I like the idea of having level advancement and increasing attributes separate. Neither 5th nor 7/7.5 editions of T&T really satisfied me in this regard so I developed my own system combining the methods for character levels and improving attributes established in these edition. Of course this system does have some drawbacks in the bookkeeping requirements.
Recently a new discussion at the Trollbridge related to this topic was started by Kwll where he proposed basing character level not on the value of any one attribute as in 7/7.5 edition, but simply on the number of times the character has improved any attributes.
In thinking about this system I realized that there is a simpler approach to my own system which still combines elements of 5th and 7.5 edition and requires much less bookkeeping.
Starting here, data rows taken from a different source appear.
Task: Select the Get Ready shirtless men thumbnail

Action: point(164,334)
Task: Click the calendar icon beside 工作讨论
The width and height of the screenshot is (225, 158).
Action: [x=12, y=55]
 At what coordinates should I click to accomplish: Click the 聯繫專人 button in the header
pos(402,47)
Individual attributes are increased using the 10x current attribute system of the 7.5 edition. Keep track of how many APs are spent to increase your attributes (don't worry about how those APs were earned as in my previous system). Once this number reaches the number of APs specified in 5th edition for each level (1000 AP = 2nd level; 3000 AP = 3rd level; 7000 AP = 4th level; etc) you gain a level. The caveat would be that these APs would have to be spent to count, not just be sitting in the "bank." So you just need to keep track of two numbers, the number of AP gained and number of AP spent.
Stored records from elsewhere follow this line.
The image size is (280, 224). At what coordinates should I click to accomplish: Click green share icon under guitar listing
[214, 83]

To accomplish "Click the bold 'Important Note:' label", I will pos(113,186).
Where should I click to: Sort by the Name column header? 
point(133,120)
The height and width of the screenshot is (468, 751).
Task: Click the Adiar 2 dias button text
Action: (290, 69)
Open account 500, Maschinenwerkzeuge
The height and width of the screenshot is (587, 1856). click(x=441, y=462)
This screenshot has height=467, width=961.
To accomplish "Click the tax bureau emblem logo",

Increasing attributes has obvious advantages of increasing your character's general abilities, strength, dexterity, intelligence, luck, etc., which are not necessarily related to the character's profession but will improve your character's chances of defeating opponents, making it past traps, and basically surviving. I do prefer this method of increasing attributes over that of 5th edition where only one or two attributes are increased with each new level. It gives players much more flexibility in crafting their characters over time. It certainly gives them a lot more options than raising their Luck by 4 once they reach second level. It also makes attributes and levels distinct, each offering something different because they are different.
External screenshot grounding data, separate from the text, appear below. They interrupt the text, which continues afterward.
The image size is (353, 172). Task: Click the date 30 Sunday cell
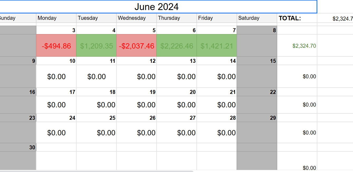(x=18, y=147)
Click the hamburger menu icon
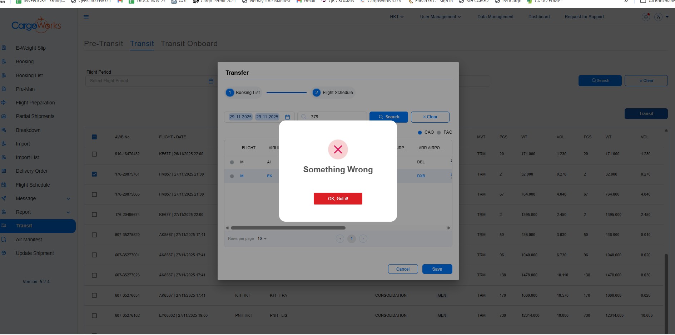This screenshot has width=675, height=335. point(86,17)
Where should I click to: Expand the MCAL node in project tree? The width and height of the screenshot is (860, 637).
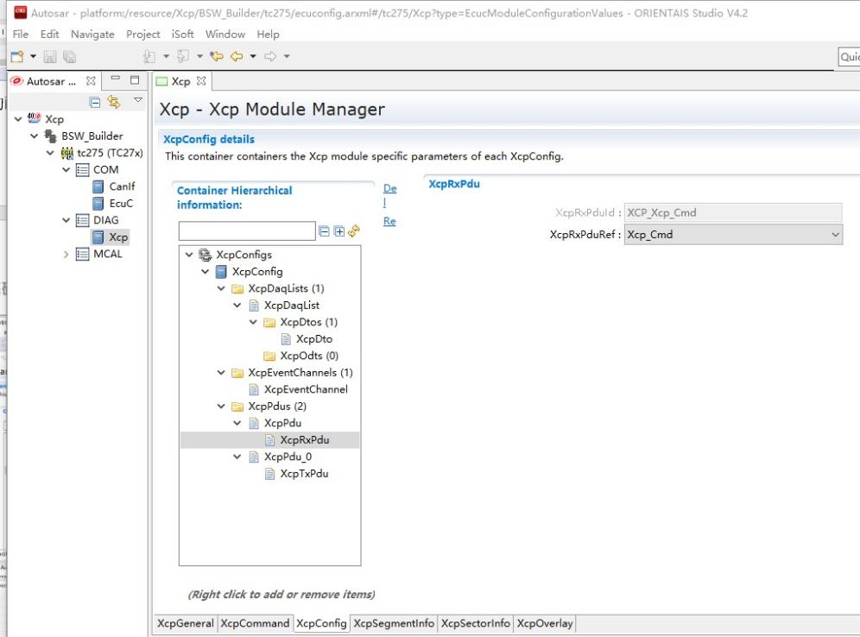[x=66, y=254]
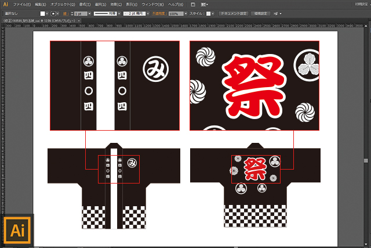Click the stroke color box icon
The width and height of the screenshot is (371, 248).
coord(54,13)
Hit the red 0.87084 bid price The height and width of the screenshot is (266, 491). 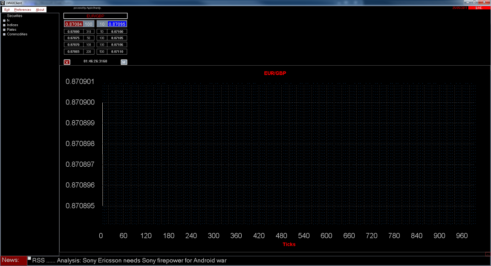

When your character gains a level, he/she gains the new level bonuses according to type: level # bonus warrior adds, decreased spell cost for wizards, and level # bonus to Roguery talent for rogues (Note: this is a house rule of my own since rogues have no specific level bonus in 7.5) as well as general bonuses for all types: level # saving roll bonus and one new talent.
This system still separates attribute values and character levels since the value of your attributes does not matter as long as you have earned and spent the requisite number of adventure points. This is important because if you start off with a lot of bad attribute rolls when you create a character, you don't have to wait until you finally raise one of them to 20 to increase your abilities as a warrior, rogue, or wizard. You simply need to earn and spend 1000 adventure points, just like that other character that started with a Luck of 18. It also has the advantage of eliminating the chance of characters starting at 2nd level or higher at their creation, like every Dwarf on the planet.
I plan on play testing this new system in my next T&T play-by-post game to see how it works and if players find it worthwhile. As always, I welcome any comments or suggestions.